Утром уезжаю, взглянув на нее только мельком. Дел — по горло, и не простых.

Возвращаюсь затемно, снова валясь от усталости.

Хрен знает, что со мной происходит. Единственное желание, — просто упасть на постель и отрубиться. Даже есть не хочется. И девчонка, блядь, весь день из головы не выходит. Так и стоит перед глазами ее лицо. И хочется провести по нему ладонью, и стереть это выражение страха и тревоги. Чтобы безмятежным оно стало. Чтобы улыбнулась и тихонько, спокойно засопела. И губы ее — розовые, пухлые не выходят из головы. Что за хрень? Это с каких пор я вдруг впечатлительным таким стать успел?

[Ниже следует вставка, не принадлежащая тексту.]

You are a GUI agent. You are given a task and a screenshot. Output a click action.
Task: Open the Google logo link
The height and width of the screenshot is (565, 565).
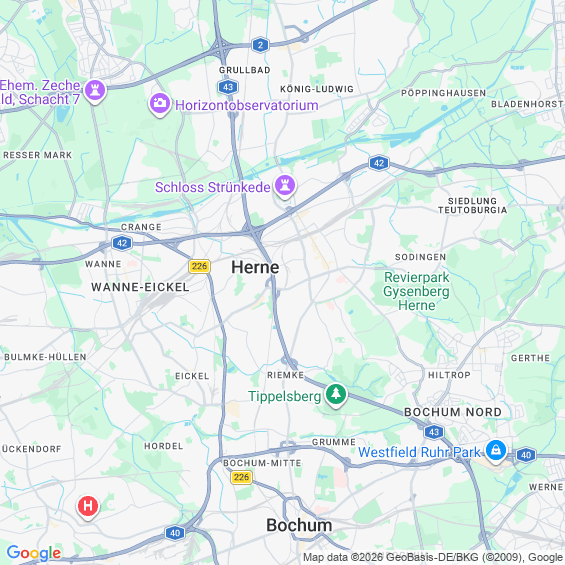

И снова у меня гости, — Алька, вместе с девчонкой своей, которую оставила в прошлый раз и мужиком каким-то мнутся на пороге. Растерянная Алька, туда-сюда нервно ходит, на часы взгляд все время бросает.

— Что? — вылетаю из машины.

И даже мысли нет о том, что из моих людей что-то могло случиться, — вот ни одной. Только про девчонку.

И гадость мерзостная, липкая к груди растекается, — тревога? Блядь, с этим надо что-то делать.

Не привык я к такому. Вообще ничего, кроме адреналина, ощущать не привык.

— Аля? — даже не замечаю, как сильно стискиваю ее руку.

— Думала ей капельницы сегодня поставить. И… Накормить, внутривенно…

— И? — блядь, меня это уже начинает раздражать. Даже трясти начинает. Нельзя сразу к сути?

— В себя она пришла, — Алька отводит глаза. — В панике. Никого к себе не подпускает. И… Тебя зовет.

— Меня? — где-то что-то снова сжимается. В груди где-то. Странно. Вроде там у меня травм нет?

— Хозяина дома. Говорит, ты ее на руках качал. Колыбельные пел, — Алька смотрит на меня так, будто впервые видит. — Конечно, путает что-то на стрессе, не отошло еще сознание. Может, воспоминания какие-то детские… Наложились. Но тебя описывает очень точно. Даже татуировку твою на груди.

Усмехаюсь, чувствуя, как что-то во мне расслабляется.

Ну, да, Тигр же не может на руках кого-то качать! Колыбельные — это вообще что-то на грани фантастики. Особенно, — после того, что Алька обо мне решить успела. Я ж теперь для нее вообще монстр!

Хмыкаю, глядя на нее — никогда такой растерянной еще не видел.

Хотя, — это даже для меня все за гранью, на самом деле.

— Привет, — тихо отворяю дверь и осторожно, медленно подхожу к девчонке.